Article 31. Change in the composition of depositors of the Limited Partnership of the Law on Business Partnerships
1. The transfer by the depositor of his share (part of the share) in the property of the limited partnership to other depositors, general partners or third parties is possible only with the consent of all general partners, unless otherwise provided by the constituent documents of the partnership.
When a share is transferred to other depositors, general partners, or third parties, the entire set of rights and obligations belonging to the depositor who has left the limited partnership is simultaneously transferred.
2. A depositor of a limited partnership has the right to withdraw from it at the end of the financial year by declaring his refusal to participate in the partnership.
Refusal to participate in a limited partnership must be declared by the depositor at least six months before the end of the financial year, unless otherwise provided by the constituent documents of the partnership.
If a depositor withdraws from a limited partnership, the consequences provided for in Article 17 of this Law will occur.
3. The procedure for foreclosure by the creditor (creditors) on the depositor's share in the property of the partnership is determined by Article 20 of this Law.
4. General partners have the right to demand in court the exclusion of one or more depositors by a unanimous decision of all general partners in case of incomplete payment of their property contributions to the authorized fund of the partnership.
The depositor excluded from the limited partnership is paid the amount of the contributions made to the authorized fund of the partnership, unless otherwise provided by the constituent documents of the partnership.

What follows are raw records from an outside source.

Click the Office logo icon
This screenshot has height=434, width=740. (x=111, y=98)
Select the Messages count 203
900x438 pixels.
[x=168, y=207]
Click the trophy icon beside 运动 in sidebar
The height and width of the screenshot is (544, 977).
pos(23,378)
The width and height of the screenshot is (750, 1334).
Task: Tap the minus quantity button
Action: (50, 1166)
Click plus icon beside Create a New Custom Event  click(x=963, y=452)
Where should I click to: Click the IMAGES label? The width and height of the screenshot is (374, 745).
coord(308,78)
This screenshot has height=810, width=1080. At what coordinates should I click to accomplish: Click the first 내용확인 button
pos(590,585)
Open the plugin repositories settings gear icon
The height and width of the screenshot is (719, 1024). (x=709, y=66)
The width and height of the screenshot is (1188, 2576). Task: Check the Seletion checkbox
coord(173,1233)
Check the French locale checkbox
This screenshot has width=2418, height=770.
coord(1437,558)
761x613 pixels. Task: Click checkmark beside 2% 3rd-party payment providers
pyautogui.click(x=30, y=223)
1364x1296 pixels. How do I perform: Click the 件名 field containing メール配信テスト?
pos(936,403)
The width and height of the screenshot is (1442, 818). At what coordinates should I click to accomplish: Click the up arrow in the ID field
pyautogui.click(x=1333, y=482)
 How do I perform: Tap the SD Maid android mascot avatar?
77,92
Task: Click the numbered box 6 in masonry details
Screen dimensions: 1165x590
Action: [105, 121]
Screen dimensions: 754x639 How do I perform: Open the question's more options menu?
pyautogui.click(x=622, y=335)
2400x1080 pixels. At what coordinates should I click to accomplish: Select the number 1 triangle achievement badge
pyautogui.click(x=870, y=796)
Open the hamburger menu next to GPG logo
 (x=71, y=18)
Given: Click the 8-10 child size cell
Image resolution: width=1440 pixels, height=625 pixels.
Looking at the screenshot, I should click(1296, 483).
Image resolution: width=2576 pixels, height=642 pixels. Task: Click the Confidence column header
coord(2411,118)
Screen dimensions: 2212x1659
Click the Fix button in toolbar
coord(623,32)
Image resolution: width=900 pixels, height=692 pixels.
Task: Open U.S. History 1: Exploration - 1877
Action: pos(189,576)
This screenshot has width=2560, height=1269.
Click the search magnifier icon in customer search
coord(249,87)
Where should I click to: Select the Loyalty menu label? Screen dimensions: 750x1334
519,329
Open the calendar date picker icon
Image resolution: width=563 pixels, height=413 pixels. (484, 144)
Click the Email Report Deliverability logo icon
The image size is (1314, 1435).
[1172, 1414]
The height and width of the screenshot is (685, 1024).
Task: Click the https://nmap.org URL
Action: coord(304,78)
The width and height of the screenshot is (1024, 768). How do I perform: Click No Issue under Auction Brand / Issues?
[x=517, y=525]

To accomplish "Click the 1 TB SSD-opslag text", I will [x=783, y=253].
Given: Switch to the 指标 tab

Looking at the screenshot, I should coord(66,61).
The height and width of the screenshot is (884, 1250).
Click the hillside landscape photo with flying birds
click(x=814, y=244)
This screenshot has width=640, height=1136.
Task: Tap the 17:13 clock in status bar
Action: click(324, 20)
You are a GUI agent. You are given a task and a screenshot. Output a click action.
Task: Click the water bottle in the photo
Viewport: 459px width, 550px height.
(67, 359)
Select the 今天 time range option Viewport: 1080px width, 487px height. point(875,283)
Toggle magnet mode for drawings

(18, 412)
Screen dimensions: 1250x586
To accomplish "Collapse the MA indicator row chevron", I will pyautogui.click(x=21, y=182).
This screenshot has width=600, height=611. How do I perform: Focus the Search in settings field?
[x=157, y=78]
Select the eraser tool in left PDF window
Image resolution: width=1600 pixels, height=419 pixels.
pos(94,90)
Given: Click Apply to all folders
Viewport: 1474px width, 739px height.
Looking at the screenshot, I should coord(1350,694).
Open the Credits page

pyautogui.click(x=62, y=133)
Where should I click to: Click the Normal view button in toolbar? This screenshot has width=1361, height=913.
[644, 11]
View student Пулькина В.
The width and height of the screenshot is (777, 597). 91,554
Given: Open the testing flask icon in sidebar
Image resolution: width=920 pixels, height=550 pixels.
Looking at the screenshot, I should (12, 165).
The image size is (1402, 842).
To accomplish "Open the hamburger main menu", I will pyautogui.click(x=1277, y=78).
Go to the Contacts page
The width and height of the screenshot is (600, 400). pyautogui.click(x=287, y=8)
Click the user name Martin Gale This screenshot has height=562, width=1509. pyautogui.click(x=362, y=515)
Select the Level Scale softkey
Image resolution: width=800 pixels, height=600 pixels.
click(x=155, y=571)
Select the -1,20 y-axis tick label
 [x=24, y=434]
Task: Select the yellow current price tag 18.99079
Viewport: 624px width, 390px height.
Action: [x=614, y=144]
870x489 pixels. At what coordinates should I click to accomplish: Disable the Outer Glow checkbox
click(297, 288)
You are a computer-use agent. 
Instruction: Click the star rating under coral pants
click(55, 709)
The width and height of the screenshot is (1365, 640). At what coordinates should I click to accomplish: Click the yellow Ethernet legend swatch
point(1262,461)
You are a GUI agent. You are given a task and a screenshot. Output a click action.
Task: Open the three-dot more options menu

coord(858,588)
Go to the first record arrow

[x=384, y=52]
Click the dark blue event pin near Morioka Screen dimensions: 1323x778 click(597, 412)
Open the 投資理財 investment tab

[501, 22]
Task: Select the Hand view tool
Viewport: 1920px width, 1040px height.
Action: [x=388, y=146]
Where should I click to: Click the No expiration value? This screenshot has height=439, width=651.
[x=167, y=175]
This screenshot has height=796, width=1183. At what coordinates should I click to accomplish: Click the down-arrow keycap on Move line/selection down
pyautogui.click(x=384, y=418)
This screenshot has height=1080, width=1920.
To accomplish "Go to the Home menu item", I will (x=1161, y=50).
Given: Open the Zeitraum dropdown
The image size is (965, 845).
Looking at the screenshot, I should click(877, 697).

If the depositor has not made a contribution to the charter fund of the limited partnership at all, then upon the expiration of 30 days from the date of expiry of the period established by the constituent documents of the partnership for making contributions, membership in the partnership is terminated, unless otherwise provided by the constituent documents of the partnership.
5. In the event of termination (liquidation or reorganization) of a legal entity - a contributor to a limited partnership, or the death or declaration of a deceased citizen - a contributor to the partnership, succession is carried out in accordance with the procedure provided for by the Civil Code of the Republic of Kazakhstan.
The Law of the Republic of Kazakhstan dated May 2, 1995 No. 2255.